Monday 28 January 2013

Christopher losses his job (II)


When we left him Christopher Colombus had returned triumphalist to Spain. His meeting with King Fernando wasn’t going as well as he had expected…

‘Miss it?’ said Colombus in a state of confusion. ‘Miss what Your Majesty?’
King Fernando of Spain looked irritated:
‘India! How did you miss it? I gave you the latest navigational equipment did I not? You had an hourglass didn’t you?’
‘Sire - ’
‘They tell me it’s a big place. The Moors can find it. I mean, you there, who are you?’ bellowed the King.
‘Your son, father.’
‘Fine. India, its big isn’t it. Bigger than Toledo for example?’
‘Yes father.’
‘And you, the other one - ’ continued the King.
‘Columbus’
‘Yes you. You could find Toledo couldn’t you? You could sail to Toledo without much trouble?’
‘If it were on the coast Your Majesty; yes.’
‘Then how in the name of the Lord, Mary, Joseph, and all the saints did you mess it up? How did you miss it?’
‘Sire - ’ Columbus tried.
‘You didn’t expect there to be a big sign saying “India” or “This is India” did you, because the cartographers write that on, the signs don’t really exist you know! I had men of science check. They came back with an affirmative and definite “probably not”.’
‘I don’t think you understand.’
‘It’s a myth; like elephants eating strawberries or lost continents. What were you going to say?’
‘We discovered a lost continent sir.’
‘Rubbish.’
‘Sire - ’ Columbus tried again.
‘I’ve never heard such rubbish in my life. You’ve been in the sun too long; you’ve been bitten by a mosque. If there were a lost continent someone would have found it by now.
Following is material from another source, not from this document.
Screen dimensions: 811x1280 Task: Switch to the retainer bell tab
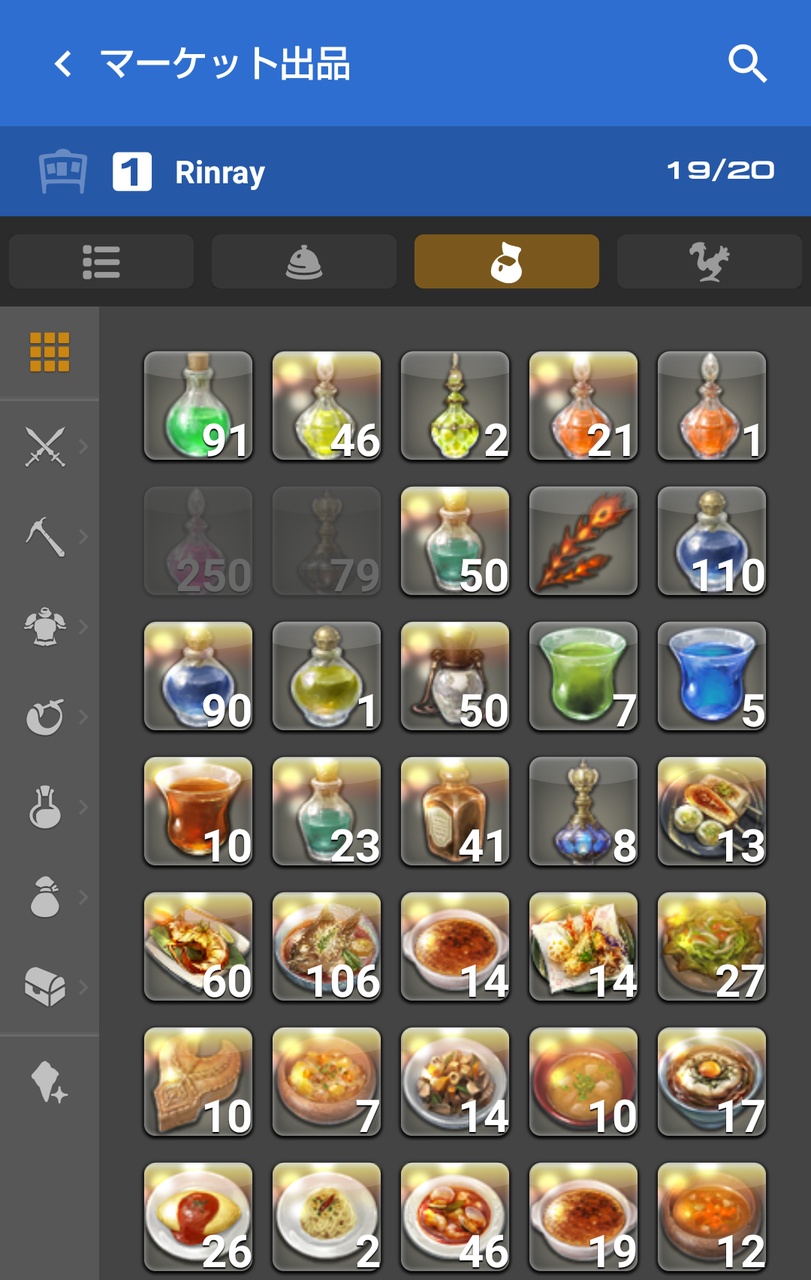(x=304, y=262)
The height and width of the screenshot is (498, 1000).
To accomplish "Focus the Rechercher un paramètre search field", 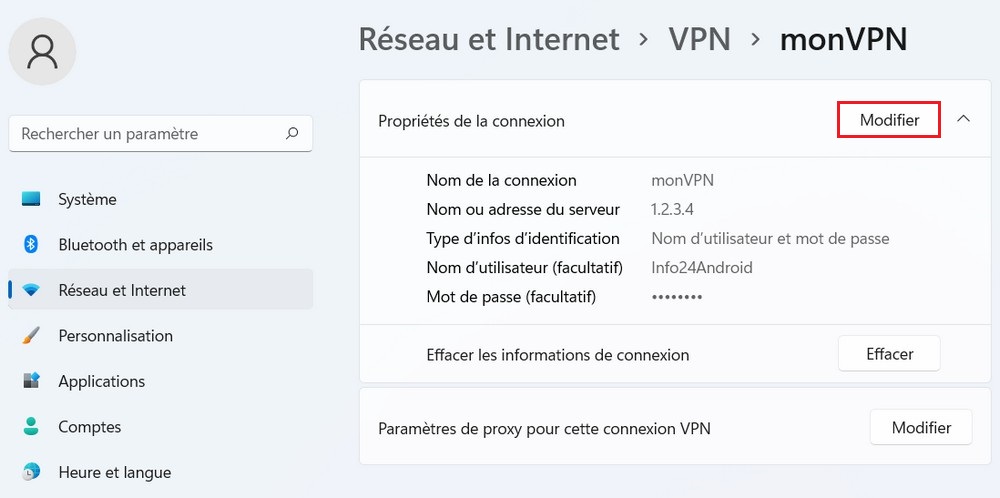I will click(x=145, y=133).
It’s 1472! We’re going to have serious words; just as soon as I have taken my walk in the gardens.’
*
‘Remind me why you’re here’ said the King to Columbus.
‘I have set foot on a land where no European has ever set foot. I - ’
‘Ah, yes. You missed India. No foresight, that’s you’re problem.’
‘We certainly didn’t miss this new place. The dent on the bow of the ship is testament to that.’
‘You collided with it, this fool’s India?’
‘I’m afraid we did sir. A number of the men thought it was a whale.’
‘Where do you get these men from?’
‘Gaol mostly. There is talk of gold.’
‘There’s always talk of gold. When hasn’t there been talk of gold?’
‘The black death? The Indians smoke substances they call chocolate and tobacco. The colonies granted us by the Papal Bull could raise millions.’
‘I don’t care about the gold. Tell me, did you find India? No, you cost me a fortune finding a new bloody continent. Haven’t we got enough problems with the ones we have already? God’s wounds! No wonder John laughed you out of his palace.’
‘The King of Portugal didn’t have the foresight of this court, my Lord. It was there Your Majesty. I couldn’t just avoid it. I couldn’t avoid the thing.’
‘No? Of course you could have. You were to find India. Now unless India has moved, been renamed, or lost, you didn’t carry out orders as instructed. Do they have the Indian herbs and spices in this new place? I suppose not. When you are given a command by the King of Spain you carry it out as if it were given to you by God himself; or by the King of England!’
‘Your Majesty, the men; the land. The ships would have…but that was my instruction, and that is what I should have done. I should have ordered the men away from the Indians and the most exciting discovery since the moon, and ordered them from the only land they had seen in weeks.’